** WRITTEN INSTRUCTION **
Count the lines in the rows below that contain the string "text", matching case exactly, and give only the number.

>>>

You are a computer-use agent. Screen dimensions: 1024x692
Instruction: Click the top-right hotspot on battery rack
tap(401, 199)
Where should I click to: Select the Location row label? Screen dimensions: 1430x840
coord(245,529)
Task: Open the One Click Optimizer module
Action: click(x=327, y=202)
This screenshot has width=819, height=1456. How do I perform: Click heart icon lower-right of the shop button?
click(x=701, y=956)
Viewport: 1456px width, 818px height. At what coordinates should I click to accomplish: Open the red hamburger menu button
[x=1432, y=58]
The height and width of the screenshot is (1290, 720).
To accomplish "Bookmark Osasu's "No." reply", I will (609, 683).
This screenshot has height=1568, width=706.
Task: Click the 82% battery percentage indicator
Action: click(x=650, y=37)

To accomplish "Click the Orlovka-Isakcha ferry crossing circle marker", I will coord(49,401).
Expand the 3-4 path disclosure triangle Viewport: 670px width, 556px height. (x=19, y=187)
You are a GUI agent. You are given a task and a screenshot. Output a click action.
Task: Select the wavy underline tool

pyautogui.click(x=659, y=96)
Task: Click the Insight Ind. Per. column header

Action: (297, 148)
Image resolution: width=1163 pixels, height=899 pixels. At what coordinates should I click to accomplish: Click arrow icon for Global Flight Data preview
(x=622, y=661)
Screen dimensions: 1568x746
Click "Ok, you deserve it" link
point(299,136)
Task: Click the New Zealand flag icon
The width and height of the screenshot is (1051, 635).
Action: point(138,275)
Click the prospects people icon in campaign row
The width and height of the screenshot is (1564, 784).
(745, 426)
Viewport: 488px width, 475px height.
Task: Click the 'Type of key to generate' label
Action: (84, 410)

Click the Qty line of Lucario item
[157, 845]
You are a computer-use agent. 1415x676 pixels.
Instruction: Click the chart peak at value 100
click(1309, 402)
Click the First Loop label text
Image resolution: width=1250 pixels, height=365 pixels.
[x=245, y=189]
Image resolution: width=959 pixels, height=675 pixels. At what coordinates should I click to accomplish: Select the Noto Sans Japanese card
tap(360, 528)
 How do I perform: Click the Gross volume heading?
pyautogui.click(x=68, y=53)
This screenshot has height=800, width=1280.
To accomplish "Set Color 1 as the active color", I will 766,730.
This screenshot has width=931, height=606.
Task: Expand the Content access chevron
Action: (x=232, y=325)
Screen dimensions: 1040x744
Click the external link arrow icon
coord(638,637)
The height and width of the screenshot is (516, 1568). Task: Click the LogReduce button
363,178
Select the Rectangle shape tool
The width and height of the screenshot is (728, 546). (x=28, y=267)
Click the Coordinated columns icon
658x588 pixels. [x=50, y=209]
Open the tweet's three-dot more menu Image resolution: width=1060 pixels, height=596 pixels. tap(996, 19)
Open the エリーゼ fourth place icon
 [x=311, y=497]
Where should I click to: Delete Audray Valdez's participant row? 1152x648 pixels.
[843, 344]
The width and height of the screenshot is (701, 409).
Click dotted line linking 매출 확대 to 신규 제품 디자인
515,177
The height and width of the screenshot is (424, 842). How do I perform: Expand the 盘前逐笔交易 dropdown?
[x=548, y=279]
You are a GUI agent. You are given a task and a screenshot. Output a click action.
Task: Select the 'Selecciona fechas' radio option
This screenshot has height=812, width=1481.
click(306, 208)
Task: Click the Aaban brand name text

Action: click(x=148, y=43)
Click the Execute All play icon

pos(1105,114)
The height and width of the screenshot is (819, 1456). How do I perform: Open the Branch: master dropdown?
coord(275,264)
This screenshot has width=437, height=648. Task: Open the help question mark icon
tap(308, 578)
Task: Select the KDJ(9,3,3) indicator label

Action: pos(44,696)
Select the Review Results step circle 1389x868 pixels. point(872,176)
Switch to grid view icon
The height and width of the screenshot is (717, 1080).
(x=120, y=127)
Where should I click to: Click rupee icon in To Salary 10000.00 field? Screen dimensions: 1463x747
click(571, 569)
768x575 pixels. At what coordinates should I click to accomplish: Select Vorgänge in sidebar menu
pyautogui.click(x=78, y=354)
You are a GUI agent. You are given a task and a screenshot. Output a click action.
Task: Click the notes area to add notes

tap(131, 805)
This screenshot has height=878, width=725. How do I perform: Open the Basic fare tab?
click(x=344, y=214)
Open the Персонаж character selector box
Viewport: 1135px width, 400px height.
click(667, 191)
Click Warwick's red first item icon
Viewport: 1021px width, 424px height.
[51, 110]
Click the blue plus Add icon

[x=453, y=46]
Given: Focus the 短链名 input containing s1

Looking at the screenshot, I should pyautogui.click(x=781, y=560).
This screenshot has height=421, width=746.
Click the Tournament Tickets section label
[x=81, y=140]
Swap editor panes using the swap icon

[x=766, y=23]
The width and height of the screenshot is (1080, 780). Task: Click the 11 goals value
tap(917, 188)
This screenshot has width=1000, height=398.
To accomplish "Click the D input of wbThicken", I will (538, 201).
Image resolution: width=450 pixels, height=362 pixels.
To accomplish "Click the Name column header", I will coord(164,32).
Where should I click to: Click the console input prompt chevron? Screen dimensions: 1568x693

<<<

** FULL OUTPUT **
2